Fig. 1: DANA in vitro assessment of Env trimer antigenicity.
From: Assessing immunogenicity barriers of the HIV-1 envelope trimer

a Workflow of DANA. b DANA 1–5: Overview of recombinant HIV-1 Env trimer used for panning (I) and type and number of ribosome display selection rounds (II). c and d DARPin clones with valid ORF derived from the randomly picked 190 clones in each DANA screen were analyzed for binding and neutralizing properties (n = 126–184). Data are derived from single experiments. c Binding properties of DARPins obtained from DANA 1–5, based on ELISA, using Env trimer probes and the V3-crown mimetic peptide V3-IF (BG505) as specified in Supplementary Table 3. Trimer binding is categorized as binding to at least one of several trimers but not the V3-mimetic. V3 specificity includes solely V3-reactive and V3- and trimer dual-reactive clones.
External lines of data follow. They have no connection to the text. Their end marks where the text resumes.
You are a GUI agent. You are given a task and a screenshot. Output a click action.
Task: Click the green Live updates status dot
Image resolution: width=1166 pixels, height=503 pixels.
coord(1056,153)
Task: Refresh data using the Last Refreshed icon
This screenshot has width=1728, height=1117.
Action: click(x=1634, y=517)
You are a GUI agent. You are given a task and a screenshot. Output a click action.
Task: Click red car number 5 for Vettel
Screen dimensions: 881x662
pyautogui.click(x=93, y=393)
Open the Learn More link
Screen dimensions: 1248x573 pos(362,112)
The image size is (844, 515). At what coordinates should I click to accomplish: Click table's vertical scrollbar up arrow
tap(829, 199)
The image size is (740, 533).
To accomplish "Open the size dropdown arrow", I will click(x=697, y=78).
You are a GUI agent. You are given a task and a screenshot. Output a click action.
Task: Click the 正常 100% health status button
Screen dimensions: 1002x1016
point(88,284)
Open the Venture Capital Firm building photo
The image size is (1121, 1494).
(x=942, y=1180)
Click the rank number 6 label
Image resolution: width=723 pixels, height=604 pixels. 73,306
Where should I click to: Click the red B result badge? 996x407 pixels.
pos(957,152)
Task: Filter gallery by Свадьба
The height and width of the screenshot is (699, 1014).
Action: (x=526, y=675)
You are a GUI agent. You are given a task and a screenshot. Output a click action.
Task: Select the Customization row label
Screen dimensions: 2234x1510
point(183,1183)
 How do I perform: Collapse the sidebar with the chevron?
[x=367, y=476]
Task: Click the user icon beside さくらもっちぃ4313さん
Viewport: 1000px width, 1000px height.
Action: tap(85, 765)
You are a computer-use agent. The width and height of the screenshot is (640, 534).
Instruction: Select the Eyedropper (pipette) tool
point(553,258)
Low-level binders categorize DARPins with no trimer- and no V3-reactivity >3-fold over background. d Neutralization capacities of DARPins derived in DANA 1–5 against a multi-clade 5-pseudovirus panel according to a neutralization score reflecting breadth and potency. The max. score is 75, a score 5–14 indicates low neutralizing activity, a score of >15 indicates high neutralizing activity. The left panel depicts the neutralization score, the right panel the number of clones with low and high neutralizing activity, respectively.